前世わたしを殺した男は、生まれ変わっても愛を捧ぐ
 違う。そんなはずない。そんなこと認めたくない。女王は父を苦しめた。今も、そうだ。

「ううっ……陛下……アリーセ……どうか、私をお許しください……私を、おいていかないでくださいっ……」

 周りには責められるばかりで、逃げ場を失くして、日に日に追い詰められていく父は酒に溺れるようになった。それでも毎晩毎晩魘され、女王の名前を叫んでいる。悪夢で与えられる女王の暴挙に許してくれと懇願している。

 傲慢な妻から解放されたはずなのに父の悪夢は終わらず、むしろ日に日に最悪な結果を迎えていく。

「そんな……賠償金はきちんと払っているというのに、まだ領地を欲するというのか……」
「払い終えていないからこそ、です。なに、担保のようなものですよ」
「しかし、あの土地は肥沃で農民たちも……」
「魅力的な土地だからこそ担保になるんです。反対する人間は切り捨てればいい」
「できない。そんな酷なこと……」
「あなたに反対する権利はありません」

 結局、その土地は理不尽な要求をした国に奪われ、返還されることは一生なかった。

 優しく正しさにあふれた父のことだから、誰よりもこの国の現状を嘆き、自身の力不足を歯痒く思ったはずだ。

 女王のことを誰かに尋ねられた時も、固く顔を強張らせるのは今でも彼女の仕出かしたことを憎み、止められなかった自分を悔いているからだ。父はどこまでも責任感の強い人だから。酒を浴びるほど飲んで泣き崩れてしまうのも、「アリーセ」と母ではない名前を何度も呼ぶのも、きっと女王陛下によって失われた理不尽な命を思ってだろう。
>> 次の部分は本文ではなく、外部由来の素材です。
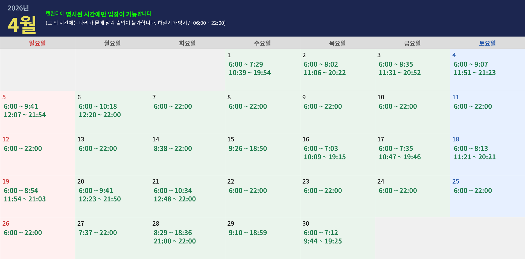
Task: Click the 일요일 column header
Action: tap(37, 43)
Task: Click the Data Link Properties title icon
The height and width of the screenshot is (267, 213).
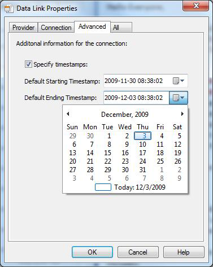Action: tap(8, 8)
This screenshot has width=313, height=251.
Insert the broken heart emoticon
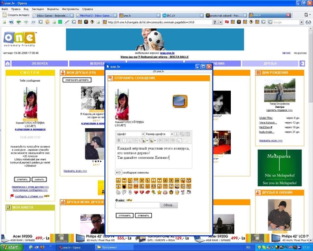coord(142,192)
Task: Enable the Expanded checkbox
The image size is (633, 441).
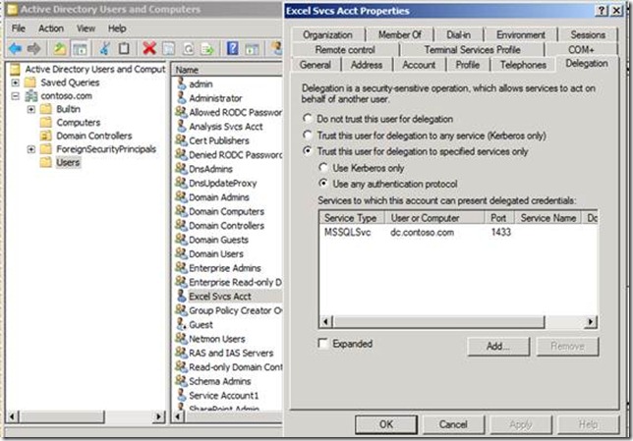Action: [x=323, y=344]
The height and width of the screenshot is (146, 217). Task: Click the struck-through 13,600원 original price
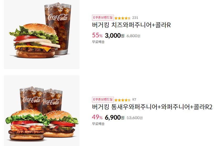coord(135,118)
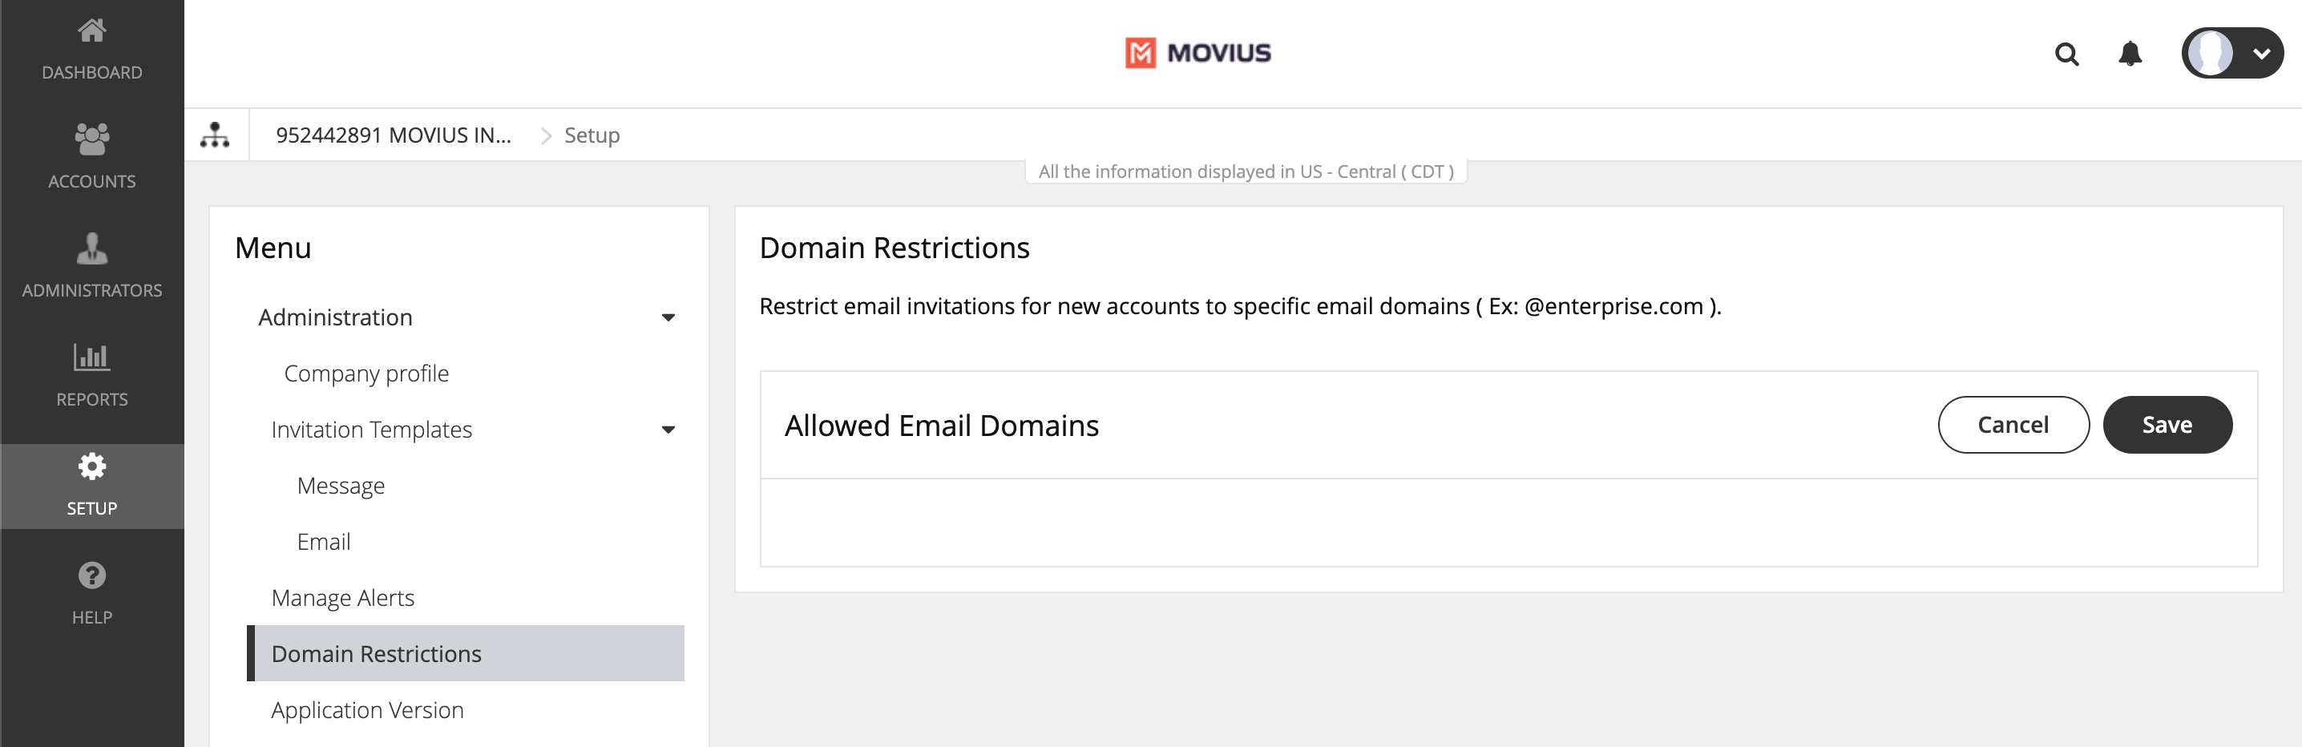Open the user profile dropdown
2302x747 pixels.
pyautogui.click(x=2231, y=54)
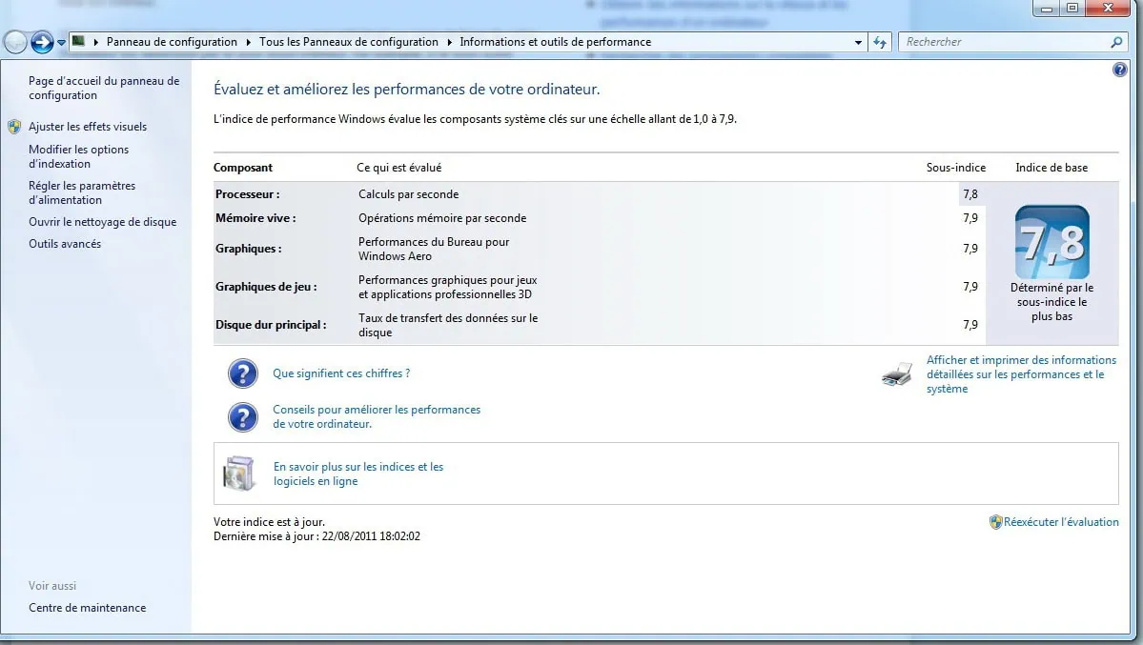The width and height of the screenshot is (1143, 645).
Task: Expand the address bar history dropdown
Action: pyautogui.click(x=858, y=43)
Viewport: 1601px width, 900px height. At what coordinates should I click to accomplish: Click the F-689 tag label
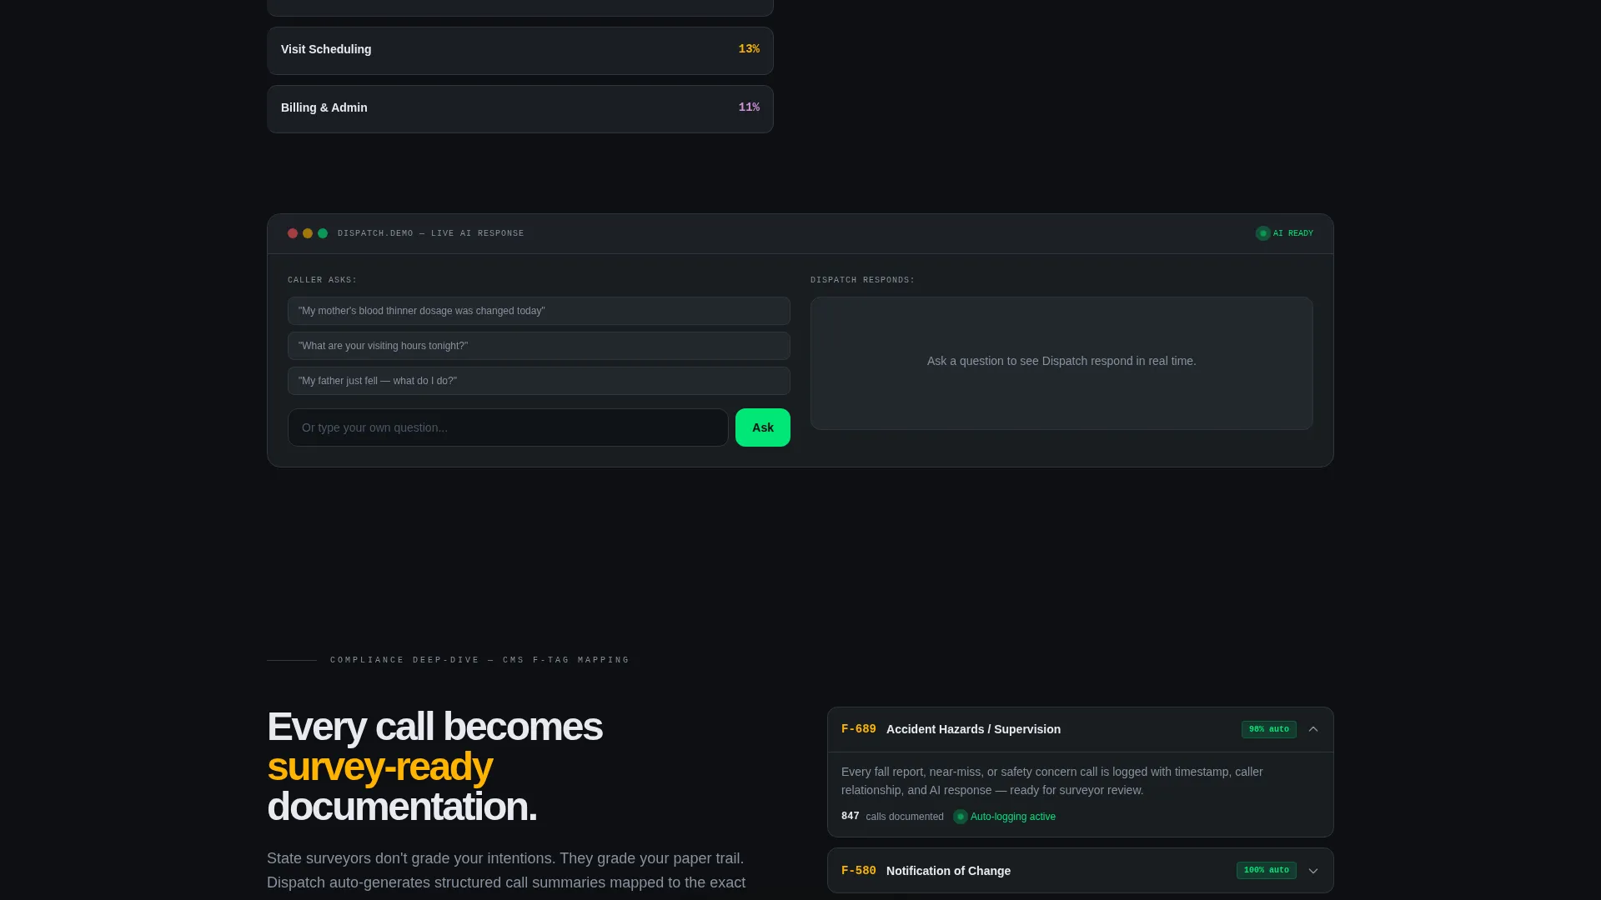click(x=859, y=729)
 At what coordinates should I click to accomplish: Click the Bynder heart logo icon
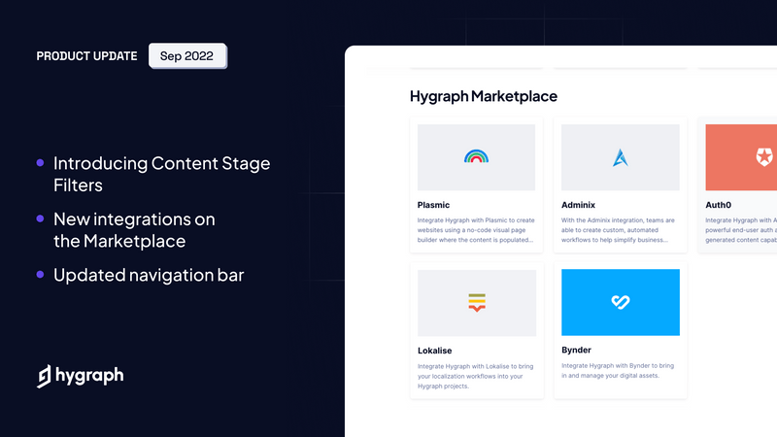tap(621, 302)
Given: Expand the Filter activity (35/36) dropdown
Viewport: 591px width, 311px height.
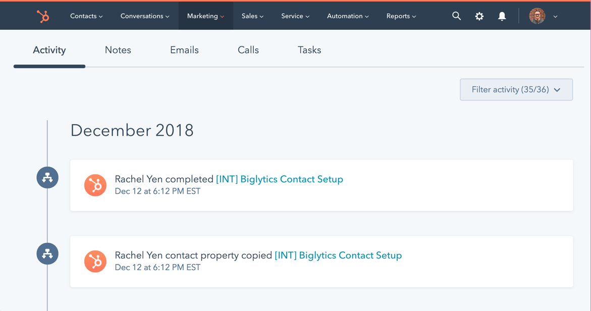Looking at the screenshot, I should coord(516,90).
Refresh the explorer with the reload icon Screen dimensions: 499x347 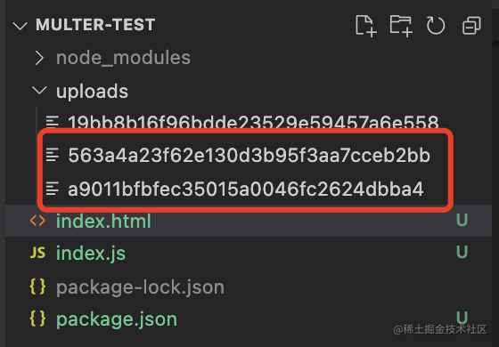436,26
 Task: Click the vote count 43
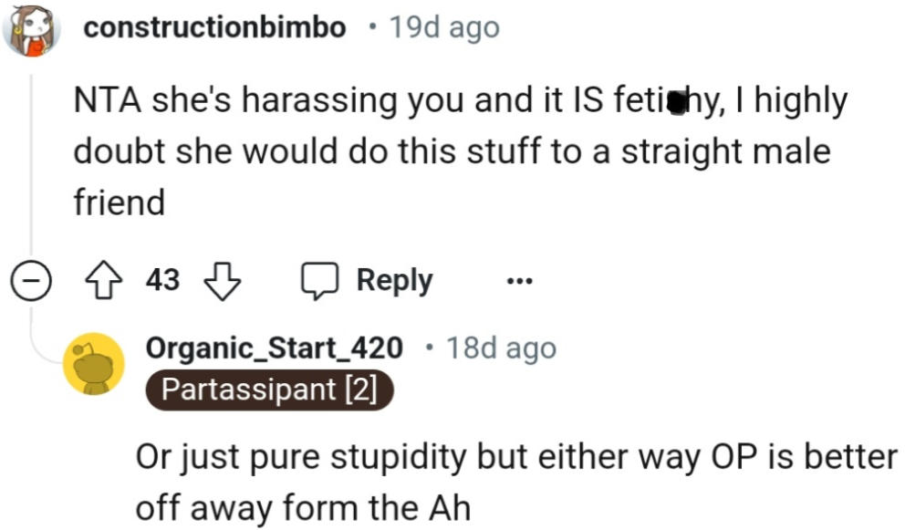click(163, 281)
 女王が死んだ日に自殺を図ったのも、きっと、責任を感じてのことだった。

 そうに違いない。そうでなければ、おかしい。

 最愛の父を失った今、これから自分はどうしていけばいいのだろう。この国はどうなってしまうのか。

 いっそ狂気にとり込まれて、夫を殺してしまおうか。そうすればまた戦争が起こり、今度こそ国が滅ぶだろうが、自分の身に起きたことを考えれば、どうでもいいことに思えた。

 殺されてもいい。死んだら祖父母や、両親のもとへ行けるから。父はきっと母の隣で微笑んでいるはずだ。

 それともすでに生まれ変わって、母と再会して、今度こそ幸せになっているだろうか。

 わからないけれど、父が女王と一緒の所へ行けないのは確かだ。

 女王の心は永遠に、父のもとへは届かない。父はすべてを忘れて、幸せに生き続ける。